Down to the final line, print each entry exactly.

*** RECORDS PROVIDED ***

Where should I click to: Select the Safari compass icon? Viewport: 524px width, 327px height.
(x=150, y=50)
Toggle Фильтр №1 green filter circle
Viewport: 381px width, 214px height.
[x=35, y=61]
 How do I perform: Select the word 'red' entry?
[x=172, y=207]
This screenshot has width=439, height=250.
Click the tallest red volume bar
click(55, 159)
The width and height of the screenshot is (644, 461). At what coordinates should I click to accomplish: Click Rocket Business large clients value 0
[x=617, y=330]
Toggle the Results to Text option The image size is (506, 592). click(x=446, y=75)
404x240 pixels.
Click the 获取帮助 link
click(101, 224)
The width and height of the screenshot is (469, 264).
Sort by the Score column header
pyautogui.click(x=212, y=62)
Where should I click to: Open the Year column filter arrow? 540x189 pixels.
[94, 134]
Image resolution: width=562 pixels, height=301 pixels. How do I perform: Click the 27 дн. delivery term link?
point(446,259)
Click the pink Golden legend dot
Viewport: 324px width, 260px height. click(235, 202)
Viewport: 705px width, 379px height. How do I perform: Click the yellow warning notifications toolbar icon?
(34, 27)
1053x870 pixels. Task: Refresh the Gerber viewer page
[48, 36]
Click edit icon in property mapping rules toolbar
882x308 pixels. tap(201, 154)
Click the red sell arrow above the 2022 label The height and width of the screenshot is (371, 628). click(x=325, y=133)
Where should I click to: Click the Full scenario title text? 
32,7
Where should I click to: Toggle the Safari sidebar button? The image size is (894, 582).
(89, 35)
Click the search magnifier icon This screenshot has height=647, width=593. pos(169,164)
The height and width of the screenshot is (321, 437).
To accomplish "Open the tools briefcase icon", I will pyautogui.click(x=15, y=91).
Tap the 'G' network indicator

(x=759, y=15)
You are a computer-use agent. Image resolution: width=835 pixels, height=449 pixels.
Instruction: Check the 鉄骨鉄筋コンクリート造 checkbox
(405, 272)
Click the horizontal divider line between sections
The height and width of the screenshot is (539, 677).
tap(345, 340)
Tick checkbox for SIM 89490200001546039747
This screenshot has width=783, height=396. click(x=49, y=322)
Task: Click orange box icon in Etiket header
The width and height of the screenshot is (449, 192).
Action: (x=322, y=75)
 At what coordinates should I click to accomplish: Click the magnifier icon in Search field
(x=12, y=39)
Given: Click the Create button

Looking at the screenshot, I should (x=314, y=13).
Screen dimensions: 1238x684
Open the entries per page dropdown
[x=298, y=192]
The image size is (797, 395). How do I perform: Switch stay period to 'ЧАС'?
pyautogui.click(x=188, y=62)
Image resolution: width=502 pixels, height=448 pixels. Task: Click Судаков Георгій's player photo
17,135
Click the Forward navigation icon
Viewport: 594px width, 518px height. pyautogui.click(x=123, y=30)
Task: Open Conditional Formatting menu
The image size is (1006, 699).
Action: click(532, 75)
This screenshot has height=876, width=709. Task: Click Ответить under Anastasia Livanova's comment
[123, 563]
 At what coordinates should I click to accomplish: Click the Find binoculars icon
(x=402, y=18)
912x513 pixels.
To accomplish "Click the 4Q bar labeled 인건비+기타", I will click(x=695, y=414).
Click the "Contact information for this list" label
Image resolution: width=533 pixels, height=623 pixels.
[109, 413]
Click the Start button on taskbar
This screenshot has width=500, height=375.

*** End of RECORDS PROVIDED ***

**RESULT OF THE EXERCISE**
Where should I click to: Select the Safari compass icon? Viewport: 524px width, 327px height.
(x=150, y=50)
Toggle Фильтр №1 green filter circle
Viewport: 381px width, 214px height.
[x=35, y=61]
 How do I perform: Select the word 'red' entry?
[x=172, y=207]
This screenshot has width=439, height=250.
Click the tallest red volume bar
click(55, 159)
The width and height of the screenshot is (644, 461). At what coordinates should I click to accomplish: Click Rocket Business large clients value 0
[x=617, y=330]
Toggle the Results to Text option The image size is (506, 592). click(x=446, y=75)
404x240 pixels.
Click the 获取帮助 link
click(101, 224)
The width and height of the screenshot is (469, 264).
Sort by the Score column header
pyautogui.click(x=212, y=62)
Where should I click to: Open the Year column filter arrow? 540x189 pixels.
[94, 134]
Image resolution: width=562 pixels, height=301 pixels. How do I perform: Click the 27 дн. delivery term link?
point(446,259)
Click the pink Golden legend dot
Viewport: 324px width, 260px height. click(235, 202)
Viewport: 705px width, 379px height. How do I perform: Click the yellow warning notifications toolbar icon?
(34, 27)
1053x870 pixels. Task: Refresh the Gerber viewer page
[48, 36]
Click edit icon in property mapping rules toolbar
882x308 pixels. tap(201, 154)
Click the red sell arrow above the 2022 label The height and width of the screenshot is (371, 628). click(x=325, y=133)
Where should I click to: Click the Full scenario title text? 
32,7
Where should I click to: Toggle the Safari sidebar button? The image size is (894, 582).
(89, 35)
Click the search magnifier icon This screenshot has height=647, width=593. pos(169,164)
The height and width of the screenshot is (321, 437).
To accomplish "Open the tools briefcase icon", I will pyautogui.click(x=15, y=91).
Tap the 'G' network indicator

(x=759, y=15)
You are a computer-use agent. Image resolution: width=835 pixels, height=449 pixels.
Instruction: Check the 鉄骨鉄筋コンクリート造 checkbox
(405, 272)
Click the horizontal divider line between sections
The height and width of the screenshot is (539, 677).
tap(345, 340)
Tick checkbox for SIM 89490200001546039747
This screenshot has width=783, height=396. click(x=49, y=322)
Task: Click orange box icon in Etiket header
The width and height of the screenshot is (449, 192).
Action: (x=322, y=75)
 At what coordinates should I click to accomplish: Click the magnifier icon in Search field
(x=12, y=39)
Given: Click the Create button

Looking at the screenshot, I should (x=314, y=13).
Screen dimensions: 1238x684
Open the entries per page dropdown
[x=298, y=192]
The image size is (797, 395). How do I perform: Switch stay period to 'ЧАС'?
pyautogui.click(x=188, y=62)
Image resolution: width=502 pixels, height=448 pixels. Task: Click Судаков Георгій's player photo
17,135
Click the Forward navigation icon
Viewport: 594px width, 518px height. pyautogui.click(x=123, y=30)
Task: Open Conditional Formatting menu
The image size is (1006, 699).
Action: click(532, 75)
This screenshot has height=876, width=709. Task: Click Ответить under Anastasia Livanova's comment
[123, 563]
 At what coordinates should I click to accomplish: Click the Find binoculars icon
(x=402, y=18)
912x513 pixels.
To accomplish "Click the 4Q bar labeled 인건비+기타", I will click(x=695, y=414).
Click the "Contact information for this list" label
Image resolution: width=533 pixels, height=623 pixels.
[109, 413]
Click the Start button on taskbar
This screenshot has width=500, height=375.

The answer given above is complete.